Sound effects are ripped straight from the Star Trek audio library so engines, warp drive, phasers, photons and tractor beams all sound the same way we all remember them. Explosions aren’t as impressive as I would have liked but given the fact there is no sound in space I guess I should be glad for what I do have…and it sounds great.
The soundtrack is classic Star Trek with plenty of original theme music composed by Rod Abernethy and Jason Graves. The music keeps you in the Star Trek mindset in the menus, opening movies, and even during the game. It’s totally original yet oddly familiar.
Expect a solid 15-20 hours to beat Legacy’s campaign mode and there is no telling how much time you can spend in the skirmish and online battles. With four diverse factions and more than 80 ships, plus a whole mess of rules and options you can tweak, the possibilities are virtually endless.
For those planning on earning all 1000 achievement points, you’ll have your work cut out for you both online and off. Not only will you need to complete the campaign, you’ll need to do it without losing a single ship under your command. There are also lots of challenging objectives, some even mission-specific, like disabling 12 Romulans with a single blast, and you can even unlock special ships to add to your gamer score.

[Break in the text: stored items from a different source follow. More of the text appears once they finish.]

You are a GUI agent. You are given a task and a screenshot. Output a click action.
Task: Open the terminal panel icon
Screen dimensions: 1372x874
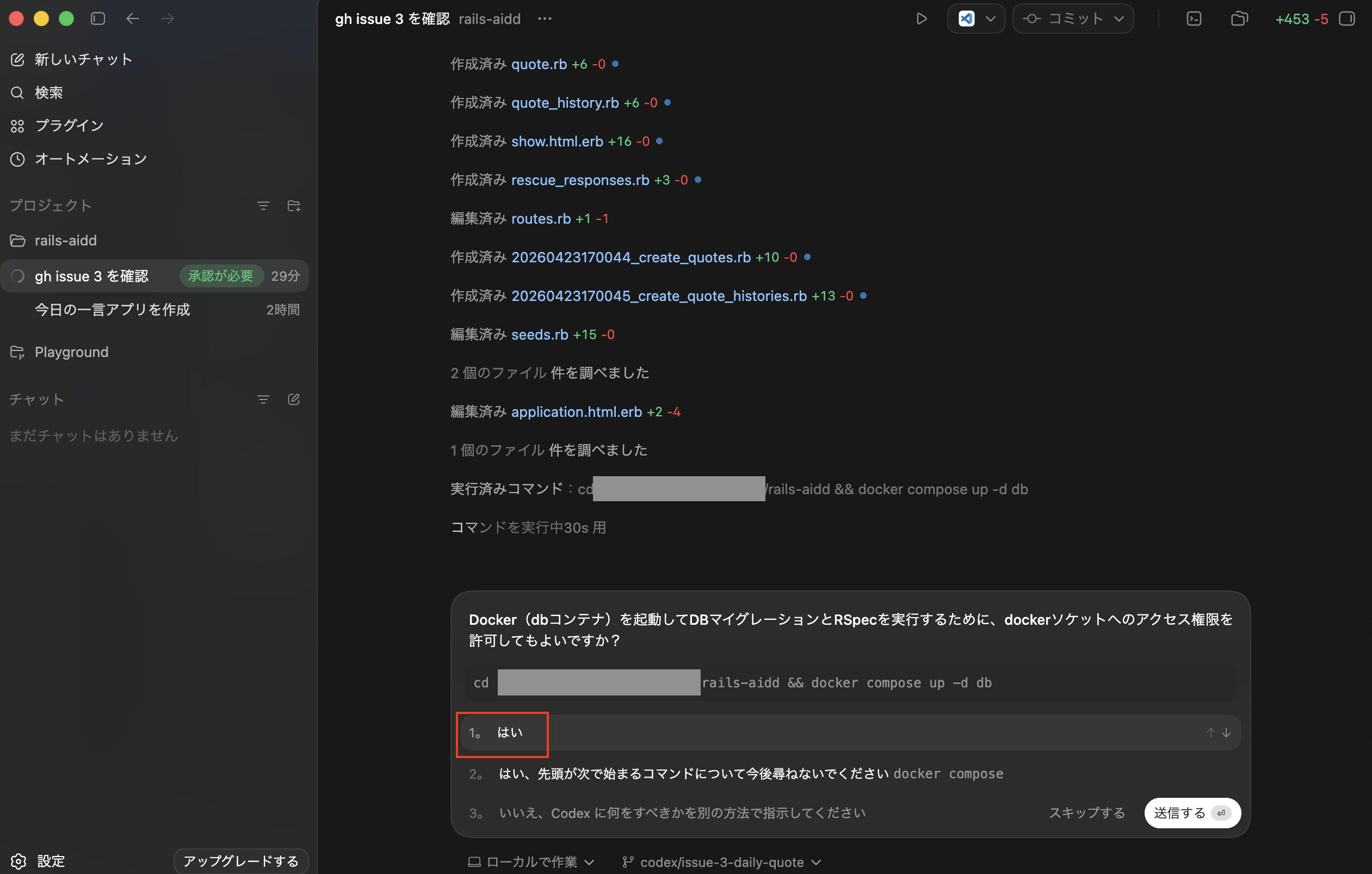click(x=1194, y=19)
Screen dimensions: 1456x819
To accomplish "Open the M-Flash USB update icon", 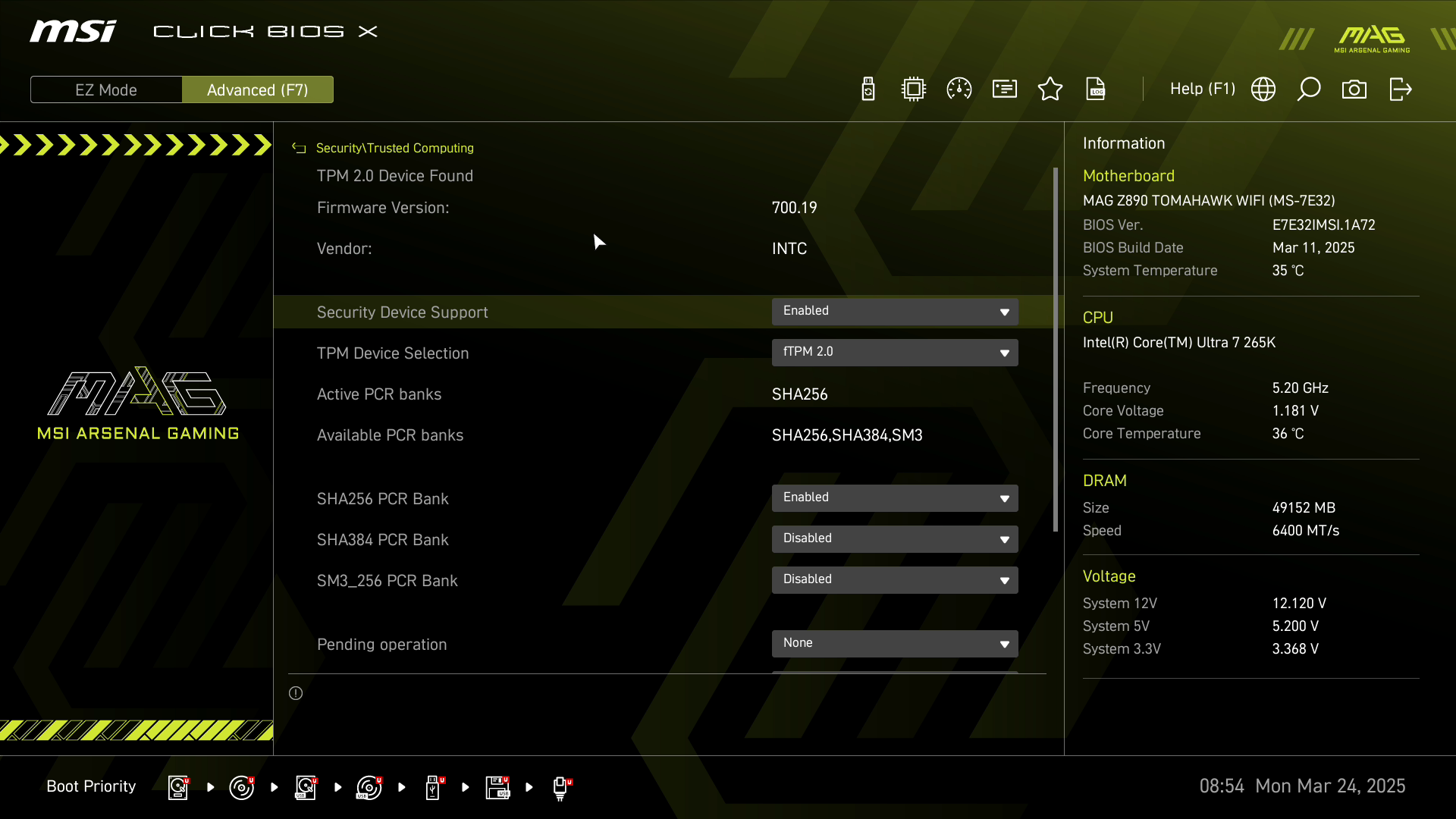I will 868,89.
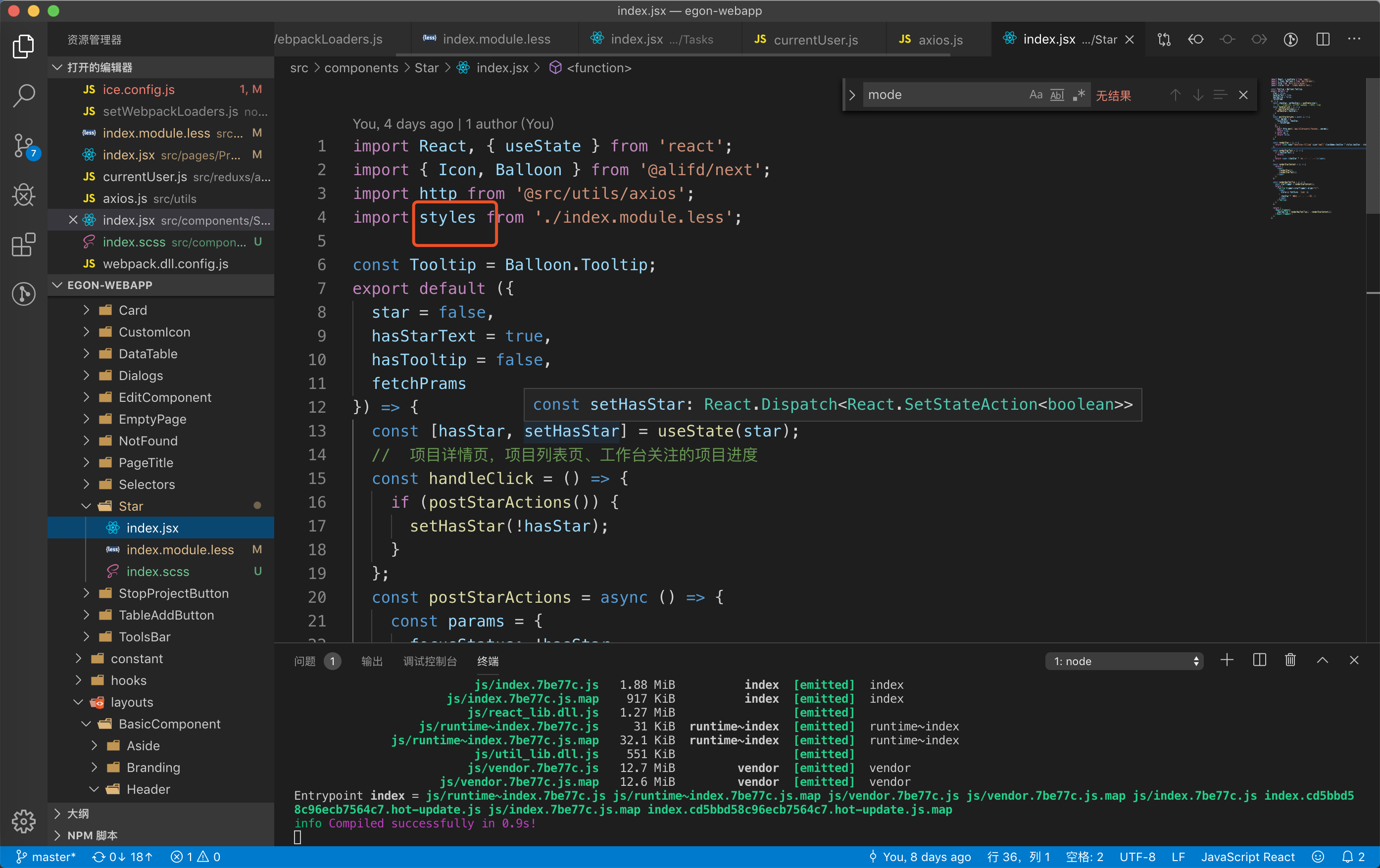The image size is (1380, 868).
Task: Enable regex search in the find widget
Action: [x=1078, y=95]
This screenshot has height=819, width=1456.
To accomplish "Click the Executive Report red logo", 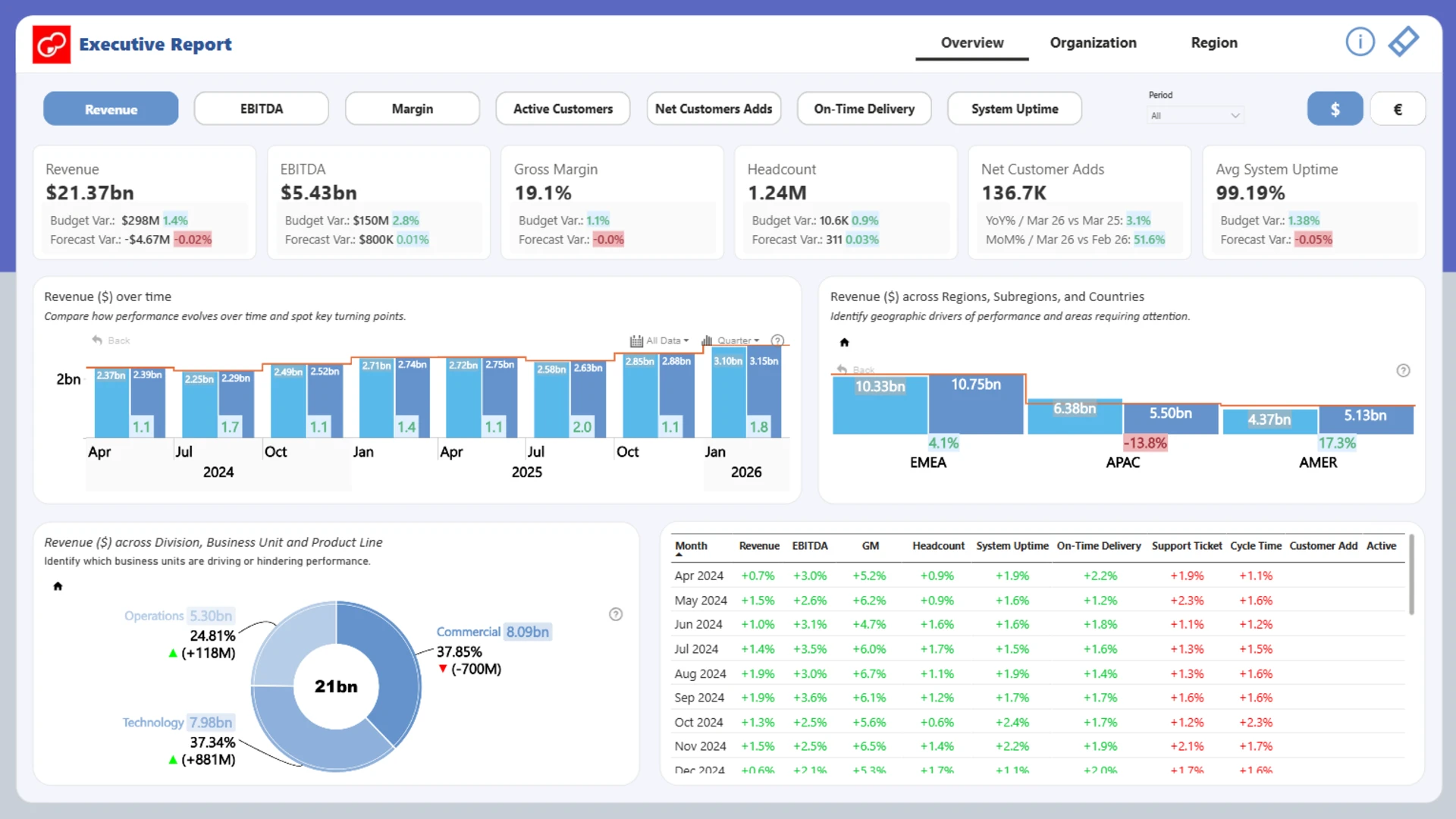I will coord(52,44).
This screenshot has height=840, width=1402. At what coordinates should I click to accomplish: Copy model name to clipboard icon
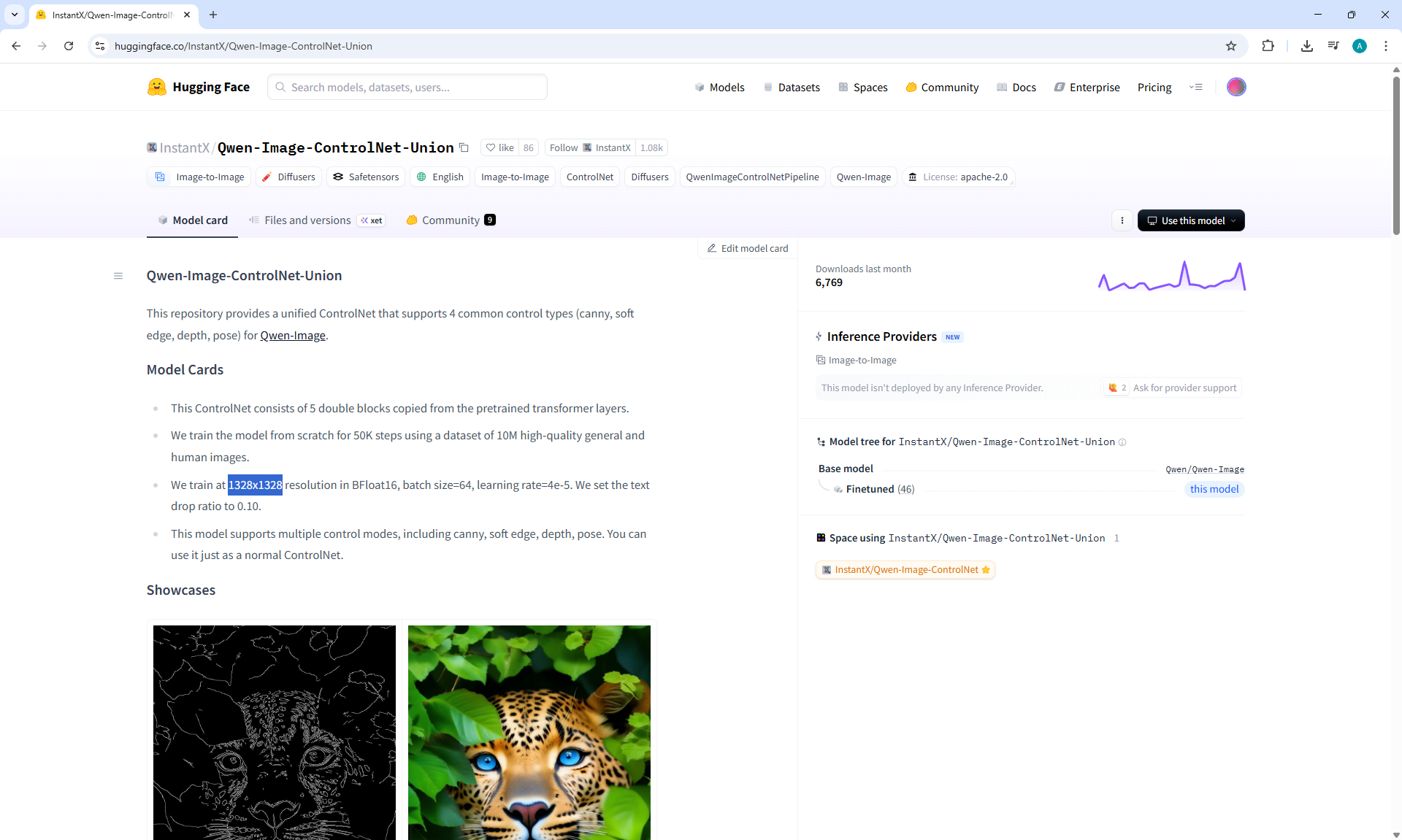[x=464, y=147]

I was awfully worried when I heard they were making another Star Trek game. I knew Bethesda had already released Encounters for the PS2 and Tactics for the PSP, but we didn’t get to play either of those, so I was going in unprepared when I loaded up Star Trek: Legacy.
It was definitely a great moment for this gamer (and Star Trek fan) when I saw that Mad Doc had crafted a fantastic action-strategy title that not only captures the essence of Star Trek, but delivers a diverse amount of content that spans 40 years of history and three eras of Trek lore. This is a must-own title for anyone who claims to be a Trekkie.